Un risultato «all’italiana»? È possibile. Il 22 settembre dalle urne tedesche potrebbe non uscire un verdetto chiaro. Stando ai sondaggi, né la coalizione fra democristiani della Cdu-Csu e liberali della Fdp, né quella fra socialdemocratici della Spd e Verdi avranno i numeri necessari per formare una maggioranza. Nel caso dell’alleanza che attualmente sostiene l’esecutivo di Angela Merkel, l’obiettivo è più vicino: la debolezza dei liberali (dati intorno al 5%), tuttavia, mette a repentaglio la continuità del centro-destra.
Uno scenario, quello in cui «non vince nessuno», che spaventa molti qui in Germania.
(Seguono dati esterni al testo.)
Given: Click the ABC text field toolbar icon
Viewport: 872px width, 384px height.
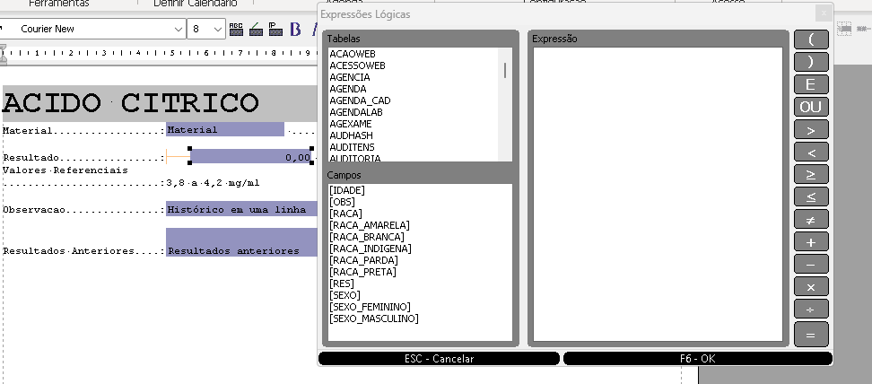Looking at the screenshot, I should tap(236, 29).
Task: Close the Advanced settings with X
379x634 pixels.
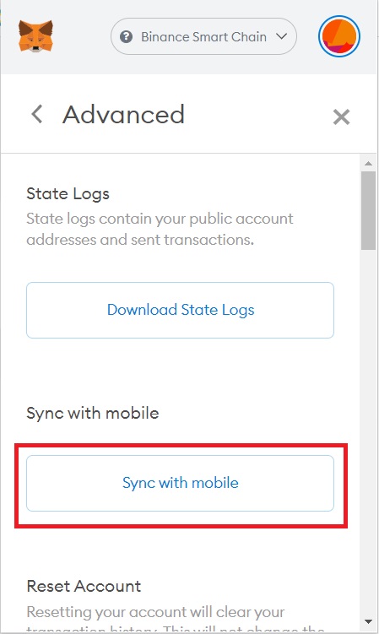Action: click(341, 117)
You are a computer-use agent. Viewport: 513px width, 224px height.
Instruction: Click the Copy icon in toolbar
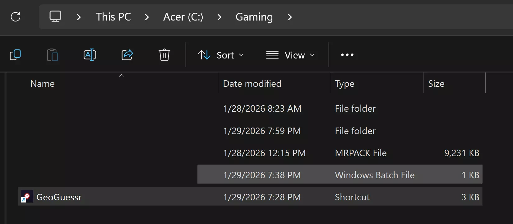(x=15, y=55)
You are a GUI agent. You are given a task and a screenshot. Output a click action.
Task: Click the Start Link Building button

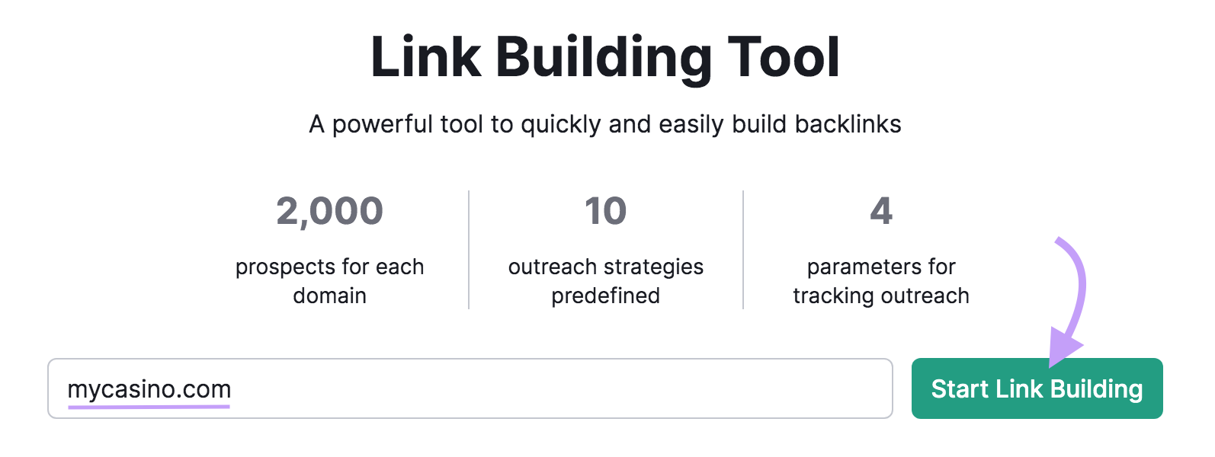click(1037, 388)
Ma che, va riconosciuto, alletta molti altri. Perché significherebbe, probabilmente, la riedizione per la terza volta nella storia tedesca di una grosse Koalition fra i democristiani e i socialdemocratici. Di nuovo a guida Merkel, la leader del partito che, salvo imprevisti, prenderà più voti (intorno al 40%).
Chi teme di più tale esito è senza dubbio la Spd: governare come partner minore in un’alleanza con la Cdu-Csu rischierebbe di allontanarla ancora di più dal proprio elettorato di riferimento. Mentre nel 2005 il partito veleggiava ancora intorno al 35%, quattro anni fa – dopo una legislatura di «grande coalizione» – è precipitato al 23%. Una soglia dalla quale sta tentando, con molta fatica ma senza grande successo, di risalire. L’alternativa all’abbraccio mortale con Merkel, però, sarebbe solo l’opposizione, dal momento che Peer Steinbrück e compagni si rifiutano di prendere in considerazione l’ipotesi di un governo con i social-comunisti della Linke.
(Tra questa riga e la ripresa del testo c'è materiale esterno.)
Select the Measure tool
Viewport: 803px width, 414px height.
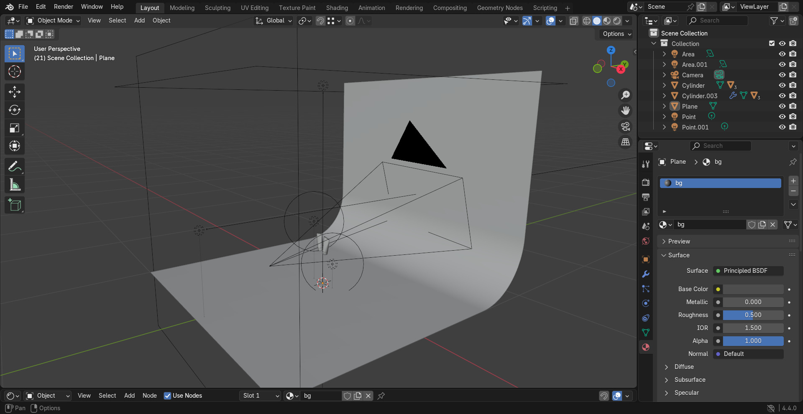[15, 185]
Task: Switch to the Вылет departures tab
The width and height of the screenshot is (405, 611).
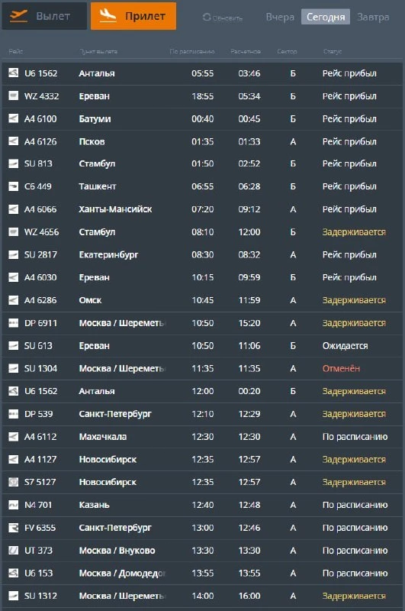Action: coord(44,16)
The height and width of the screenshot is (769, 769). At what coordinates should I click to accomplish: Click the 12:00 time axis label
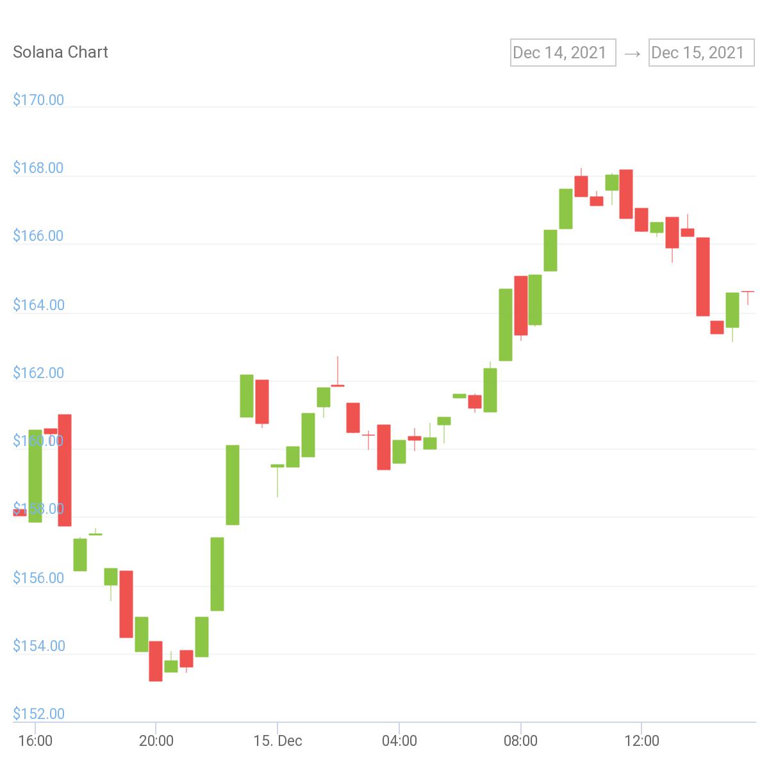641,741
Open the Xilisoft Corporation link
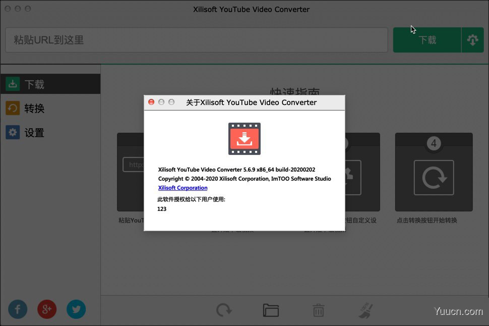Viewport: 489px width, 326px height. click(x=182, y=188)
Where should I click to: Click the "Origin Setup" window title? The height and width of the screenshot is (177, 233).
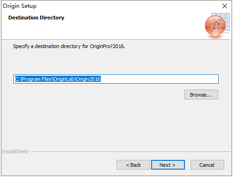[x=19, y=6]
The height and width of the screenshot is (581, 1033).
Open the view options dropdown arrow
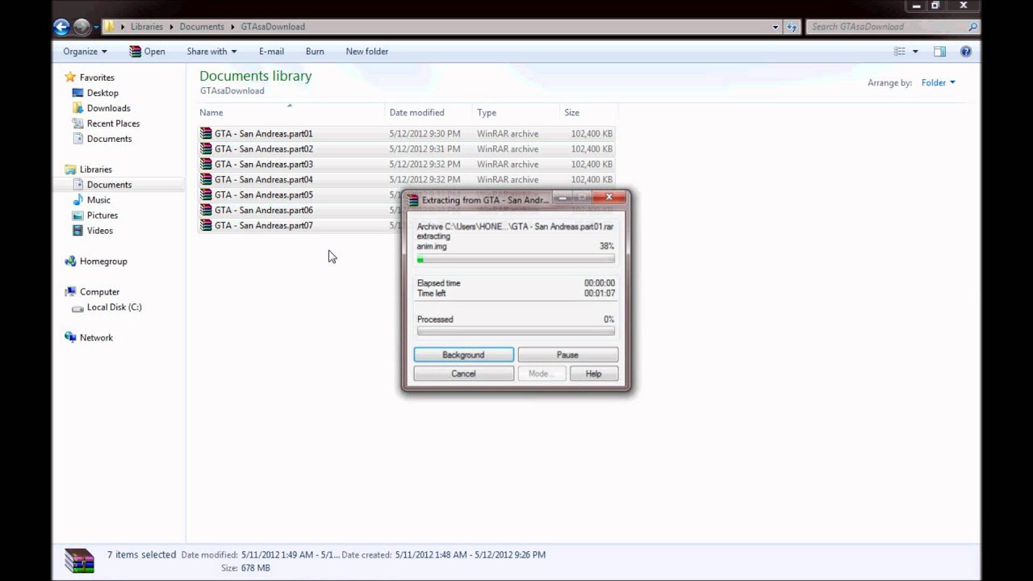click(x=915, y=52)

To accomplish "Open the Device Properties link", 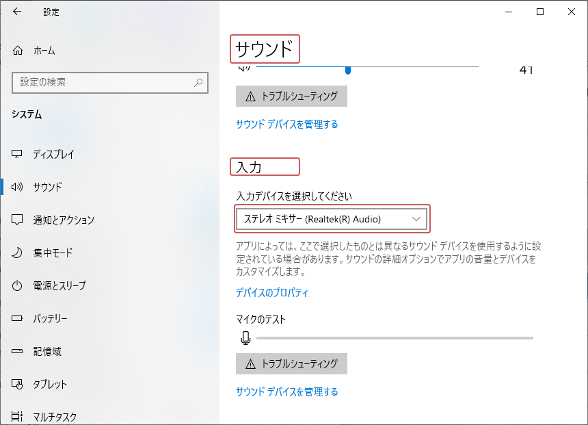I will tap(271, 292).
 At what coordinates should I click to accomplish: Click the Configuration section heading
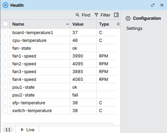pyautogui.click(x=147, y=18)
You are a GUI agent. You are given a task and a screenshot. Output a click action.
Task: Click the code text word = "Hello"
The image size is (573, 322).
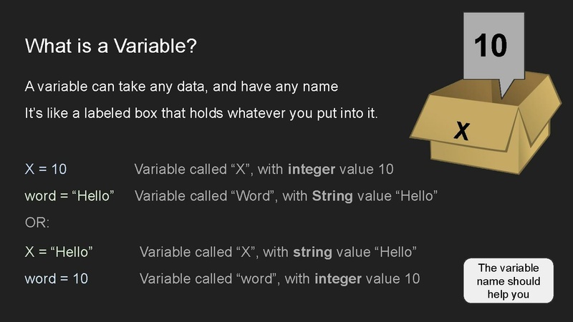[x=69, y=195]
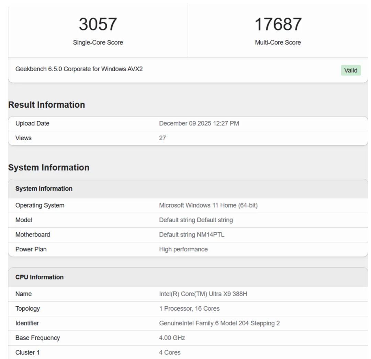Click the Multi-Core Score value 17687
The height and width of the screenshot is (359, 371).
click(278, 24)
La Cdu, invece, non avrebbe problemi ad amministrare il paese con la Spd. La cancelliera ha dimostrato ampiamente di sapersi adattare, con cinico pragmatismo, a qualunque situazione. Sposterebbe un po’ più «a sinistra» l’asse della sua politica, e il risultato non cambierebbe granché. Sarebbe anzi persino più facile con i socialdemocratici che con i riottosi liberali approvare i pacchetti di «aiuti» agli stati europei in crisi: proprio ieri il ministro delle finanze Wolfgang Schäuble ha annunciato che nel 2014 sarà probabilmente necessario approntarne un altro «a favore» della martoriata Grecia.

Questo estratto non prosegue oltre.